Mary McAlister
What is your role on the Committee and what does it entail?
The first concept of forming a GBS support group was suggested by Professors James G McLeod AO FAA; John Pollard AO; Patricia Armati; and Clinical Sister Claudia Charlton of the Department of Neurology, University of Sydney in late 1989. However it was not until 1990 that the first informal committee was formed. I was part of that handful of people who helped formulate the aims and future focus of the present Association. The GBS Association of NSW became an officially incorporated support group on 25th November 1991. I have been on the committee continuously both prior to incorporation and since incorporation, serving in several capacities over those years.
Can you briefly share your experience with GBS?
My onset of GBS was in 1948 aged 15 years old. My own diagnosis was described as a “sort of Polio, but not Polio” – subsequently I was treated as a Polio patient. In 1948 no medical interventions such as IVIG or Plasmapheresis treatments were then available. Treatments depended on physiotherapy, coupled with rigid support frames and plaster splints, into which my whole body was splinted and strapped. The upper frames were called “aeroplane splints” the arms being set at right angles to the body, the arms bent at the elbows, whilst my torso and legs were strapped down in a rigid frame; plaster boots held my feet at right angles, whilst my hands were also strapped into splints. I was in the body frame the whole eighteen months of my hospitalization. Even after discharge I wore the plaster boots nightly for the next five years. My immediate hospitalization lasted 18 months. After discharge in 1949 I spent the following 5 years as an outpatient receiving physiotherapy, initially every day, later three times a week. It was a long and slow recovery. I was in my thirties when I has told what I really had was actually Guillain Barré Syndrome.
What was your toughest challenge you faced during your recovery and how did you over come it?
My own personal toughest challenge as a patient was to catch Scarlet Fever, one month from my initial onset. I had been admitted to a Tasmanian hospital, placed alone in an Isolation Ward in the Infectious Diseases area of the hospital, because of my ‘sort of Polio” diagnosis. My initial condition had resulted by this time as being most profoundly paralysed, and now this, Scarlet Fever; it was indeed the toughest challenge at that time of my life. Overcoming it? – One had just to wait patiently for the body to heal itself, no penicillin was available, nonetheless faith and confidence that things must get better, always prevail. If this is the bottom there is only one way and that is up!!
Has your GBS/CIDP journey changed your life in any way?
Definitely, my life with GBS must have changed me, how I find it hard to be specific. At fifteen prior to my onset of GBS, I had no preconceived concepts about my life ahead. Hospitalization between fifteen and nearly seventeen must have shaped my life ahead but I cannot say how. After my discharge from hospital in 1949 and still greatly ‘not-able’, my mother gave me some good advice, “face the world, do not hide at home, the world will not come to you at home... go to them... your life will be enriched if you do – at the end of each day go to bed reflecting on the positives of your day, and day by day the list grows longer”. I still do this.
What inspires you each day?
There are many aspects to one’s inspiration. It comes in many guises from many ordinary people we meet. It is a many faceted emotion.

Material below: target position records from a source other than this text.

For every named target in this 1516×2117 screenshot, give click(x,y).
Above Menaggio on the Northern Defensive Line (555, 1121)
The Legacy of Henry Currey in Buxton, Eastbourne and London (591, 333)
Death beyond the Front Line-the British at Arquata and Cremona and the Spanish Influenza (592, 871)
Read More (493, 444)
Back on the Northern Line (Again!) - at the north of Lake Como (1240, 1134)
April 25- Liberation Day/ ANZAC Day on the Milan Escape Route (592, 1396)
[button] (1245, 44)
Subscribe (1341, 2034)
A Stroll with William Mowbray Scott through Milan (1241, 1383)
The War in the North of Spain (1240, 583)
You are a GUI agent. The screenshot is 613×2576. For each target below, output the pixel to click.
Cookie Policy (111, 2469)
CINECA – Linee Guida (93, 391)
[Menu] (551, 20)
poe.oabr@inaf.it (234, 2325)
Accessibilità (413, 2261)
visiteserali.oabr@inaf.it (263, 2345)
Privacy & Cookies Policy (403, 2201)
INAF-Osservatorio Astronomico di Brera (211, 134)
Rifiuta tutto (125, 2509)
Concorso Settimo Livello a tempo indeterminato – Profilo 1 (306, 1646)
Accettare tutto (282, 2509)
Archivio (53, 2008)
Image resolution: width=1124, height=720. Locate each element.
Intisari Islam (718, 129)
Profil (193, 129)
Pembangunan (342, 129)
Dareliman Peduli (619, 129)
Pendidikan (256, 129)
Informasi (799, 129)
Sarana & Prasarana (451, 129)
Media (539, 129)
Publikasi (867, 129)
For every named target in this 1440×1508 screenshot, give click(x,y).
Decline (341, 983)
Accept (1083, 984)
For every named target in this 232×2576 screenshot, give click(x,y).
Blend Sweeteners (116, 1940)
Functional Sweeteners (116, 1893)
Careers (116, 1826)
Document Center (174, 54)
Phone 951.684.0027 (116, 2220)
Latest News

We absorb and learn and hope to emulate these positive aspects into our own lives. However quite simply and truthfully, it is my own family which inspire me, my parents now deceased, my husband, my children and my grandchildren, each adds an element of inspiration to my life and inspires me to realise and appreciate how lucky I am to be part of their lives, to love and to be loved. No one could wish for more than that.